Retailers Pull out the Stops to Lure Teen Apparel Shoppers
by Doug Desjardins
For department stores and specialty chains, the back-to-school shopping season is second in importance only to Christmas. And this summer, retailers are pulling out all the stops in an effort to grab their share of consumer dollars still in short supply.
The promotions are going after consumers on a number of fronts, using social media, high-tech online marketing and celebrity power to lure shoppers, especially teen girls who represent the sweet spot for retailers. Analysts raised a red flag about the back-to-school season this month when teen-oriented chains like Wet Seal and Buckle reported a surprising drop in July same-store sales.
“We’re going to have a slow, painful back-to-school season,’ predicted David Bassuk, head of research firm AlixPartners.
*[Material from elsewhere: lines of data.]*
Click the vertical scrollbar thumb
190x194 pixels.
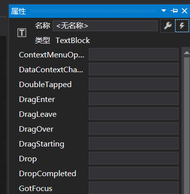click(187, 126)
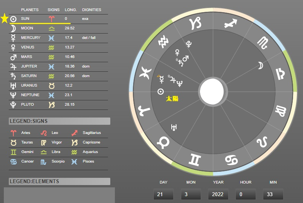Image resolution: width=303 pixels, height=203 pixels.
Task: Click the Cancer sign on the zodiac ring
Action: 231,160
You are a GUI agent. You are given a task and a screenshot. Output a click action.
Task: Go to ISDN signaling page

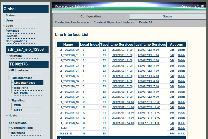click(x=18, y=105)
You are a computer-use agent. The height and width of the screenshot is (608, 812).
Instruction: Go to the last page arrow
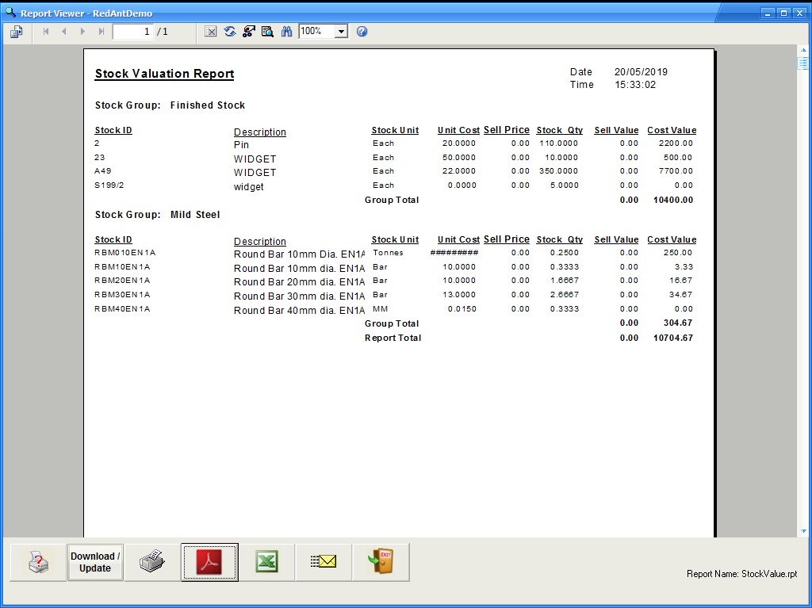click(101, 32)
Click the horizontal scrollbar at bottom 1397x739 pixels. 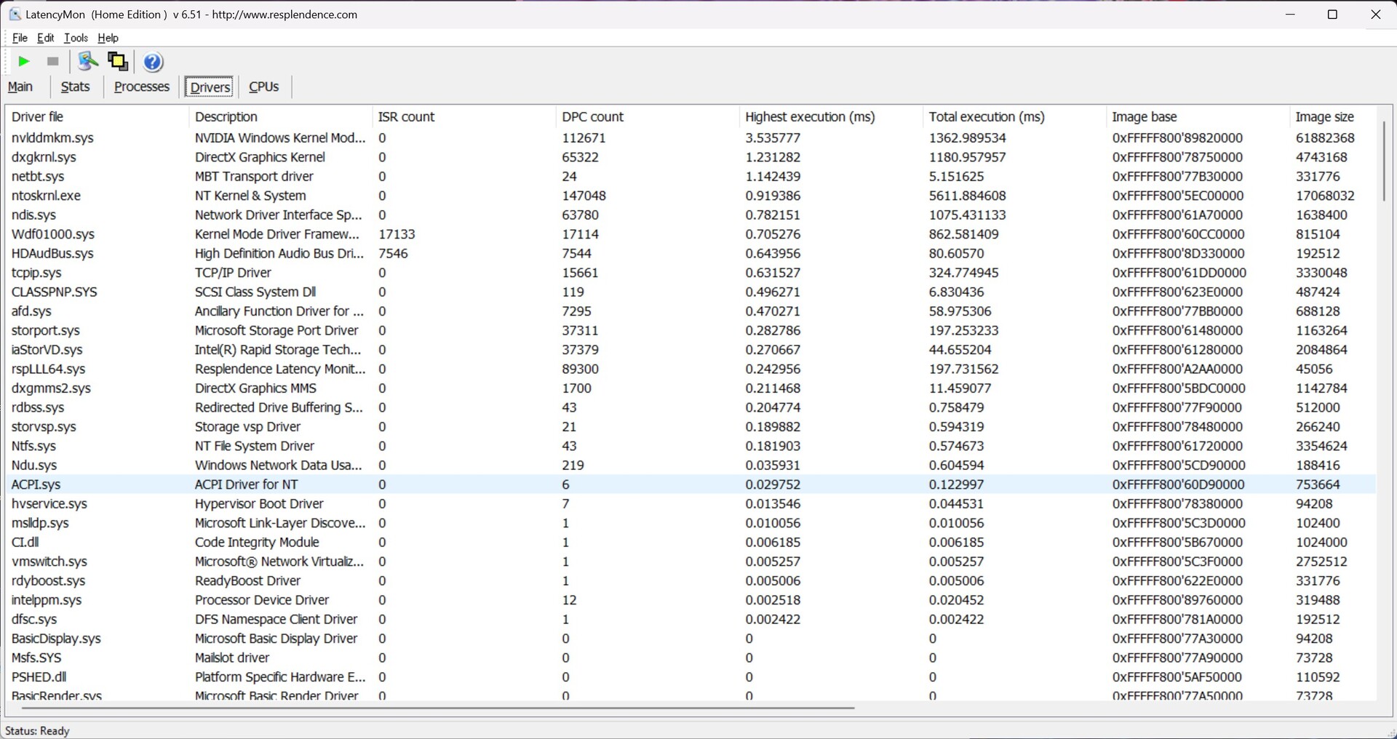[x=437, y=707]
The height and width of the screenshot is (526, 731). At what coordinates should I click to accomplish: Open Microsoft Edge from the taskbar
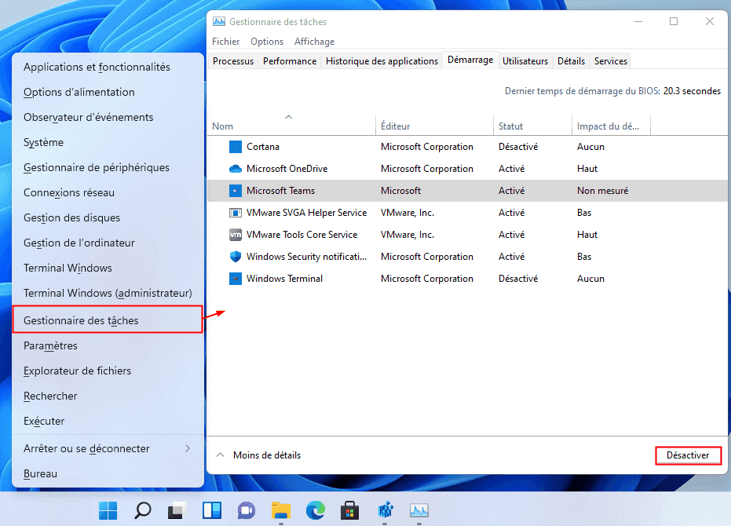click(x=316, y=511)
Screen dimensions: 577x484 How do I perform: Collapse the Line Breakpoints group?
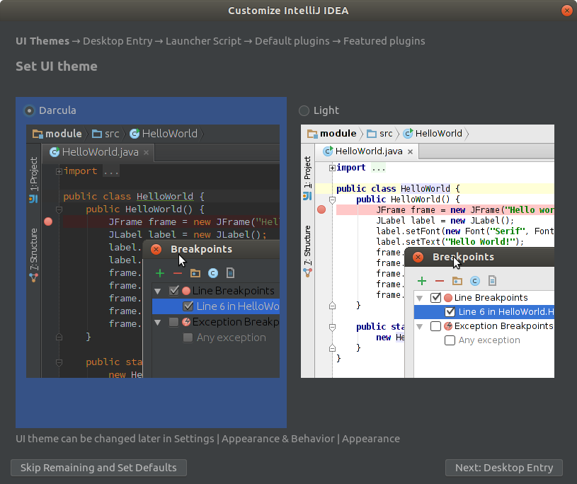tap(157, 290)
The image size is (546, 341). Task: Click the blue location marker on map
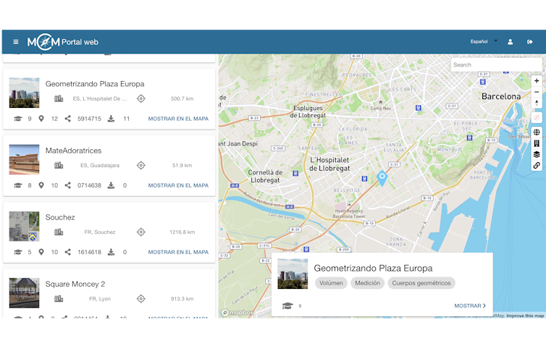(382, 177)

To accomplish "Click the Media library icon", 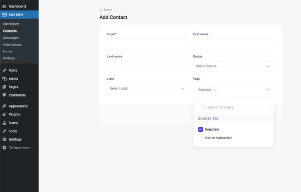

Not everyone bought into that dire prediction. Amy Noblin, an analyst with Weeden & Co., said July sales are no longer a good barometer for gauging the back-to-school season because consumer buying habits have changed. “Consumers are buying much closer to need,” said Noblin.
But, as always, retailers are leaving nothing to chance and going after sales like there’s no tomorrow.
Macy’s has two separate clothing lines for back-to-school shoppers. Its marquee line is Material Girl, a fashion line for girls created by Madonna and her 13-year-old daughter Lourdes. The retro line with an updated 1980s look is priced from $12 to $40.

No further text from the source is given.